* RECORDS TO USE
════════════════

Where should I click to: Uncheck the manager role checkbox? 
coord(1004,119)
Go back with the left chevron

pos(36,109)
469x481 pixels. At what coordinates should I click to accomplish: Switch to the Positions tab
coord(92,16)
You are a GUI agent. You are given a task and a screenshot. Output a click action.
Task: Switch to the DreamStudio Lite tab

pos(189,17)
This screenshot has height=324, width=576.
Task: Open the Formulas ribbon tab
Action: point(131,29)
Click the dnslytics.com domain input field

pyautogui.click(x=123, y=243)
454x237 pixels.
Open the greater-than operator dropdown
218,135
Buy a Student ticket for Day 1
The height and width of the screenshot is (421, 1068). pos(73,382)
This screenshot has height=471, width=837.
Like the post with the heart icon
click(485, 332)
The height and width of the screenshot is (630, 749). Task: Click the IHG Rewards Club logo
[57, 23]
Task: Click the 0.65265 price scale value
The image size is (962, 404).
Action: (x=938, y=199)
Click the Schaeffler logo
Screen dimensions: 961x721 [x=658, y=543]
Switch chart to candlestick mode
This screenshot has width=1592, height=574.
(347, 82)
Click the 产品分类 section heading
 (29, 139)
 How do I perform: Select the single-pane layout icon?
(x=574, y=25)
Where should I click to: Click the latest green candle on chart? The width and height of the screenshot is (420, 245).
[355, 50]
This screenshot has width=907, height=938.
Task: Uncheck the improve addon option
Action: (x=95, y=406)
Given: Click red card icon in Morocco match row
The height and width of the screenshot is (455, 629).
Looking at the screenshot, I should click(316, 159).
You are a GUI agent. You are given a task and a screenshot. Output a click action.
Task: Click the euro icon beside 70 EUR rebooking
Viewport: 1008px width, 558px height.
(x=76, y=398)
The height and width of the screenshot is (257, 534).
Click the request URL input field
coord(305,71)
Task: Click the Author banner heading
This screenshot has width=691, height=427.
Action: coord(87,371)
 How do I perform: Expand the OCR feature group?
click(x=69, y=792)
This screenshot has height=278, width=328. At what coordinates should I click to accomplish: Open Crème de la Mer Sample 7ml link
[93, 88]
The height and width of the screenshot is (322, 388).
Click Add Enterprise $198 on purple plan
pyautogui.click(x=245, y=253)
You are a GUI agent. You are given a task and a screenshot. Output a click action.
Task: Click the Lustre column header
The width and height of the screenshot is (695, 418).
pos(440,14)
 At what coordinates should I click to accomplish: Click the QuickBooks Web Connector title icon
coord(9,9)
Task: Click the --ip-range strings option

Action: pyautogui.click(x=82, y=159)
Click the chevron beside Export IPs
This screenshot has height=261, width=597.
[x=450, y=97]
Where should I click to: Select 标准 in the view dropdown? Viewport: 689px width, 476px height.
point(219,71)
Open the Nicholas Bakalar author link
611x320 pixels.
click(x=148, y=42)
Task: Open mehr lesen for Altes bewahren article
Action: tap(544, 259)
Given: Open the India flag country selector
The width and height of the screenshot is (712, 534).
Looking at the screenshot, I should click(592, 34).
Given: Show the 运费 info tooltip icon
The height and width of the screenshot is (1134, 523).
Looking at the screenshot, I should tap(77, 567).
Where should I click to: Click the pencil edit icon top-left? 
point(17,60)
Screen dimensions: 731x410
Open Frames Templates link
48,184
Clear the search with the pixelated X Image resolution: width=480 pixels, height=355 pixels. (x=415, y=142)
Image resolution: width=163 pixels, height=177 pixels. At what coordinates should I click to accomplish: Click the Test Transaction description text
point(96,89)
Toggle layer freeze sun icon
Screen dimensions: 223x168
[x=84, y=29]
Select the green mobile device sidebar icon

════════════════

* DIRECTIONS
Please copy out the items word for word, everything from the line containing "Click the 产品分类 section heading" down to the line containing "Action: coord(87,371)", with both of those lines included.

* RESPONSE
Click the 产品分类 section heading
 (29, 139)
 How do I perform: Select the single-pane layout icon?
(x=574, y=25)
Where should I click to: Click the latest green candle on chart? The width and height of the screenshot is (420, 245).
[355, 50]
This screenshot has width=907, height=938.
Task: Uncheck the improve addon option
Action: (x=95, y=406)
Given: Click red card icon in Morocco match row
The height and width of the screenshot is (455, 629).
Looking at the screenshot, I should click(316, 159).
You are a GUI agent. You are given a task and a screenshot. Output a click action.
Task: Click the euro icon beside 70 EUR rebooking
Viewport: 1008px width, 558px height.
(x=76, y=398)
The height and width of the screenshot is (257, 534).
Click the request URL input field
coord(305,71)
Task: Click the Author banner heading
This screenshot has width=691, height=427.
Action: coord(87,371)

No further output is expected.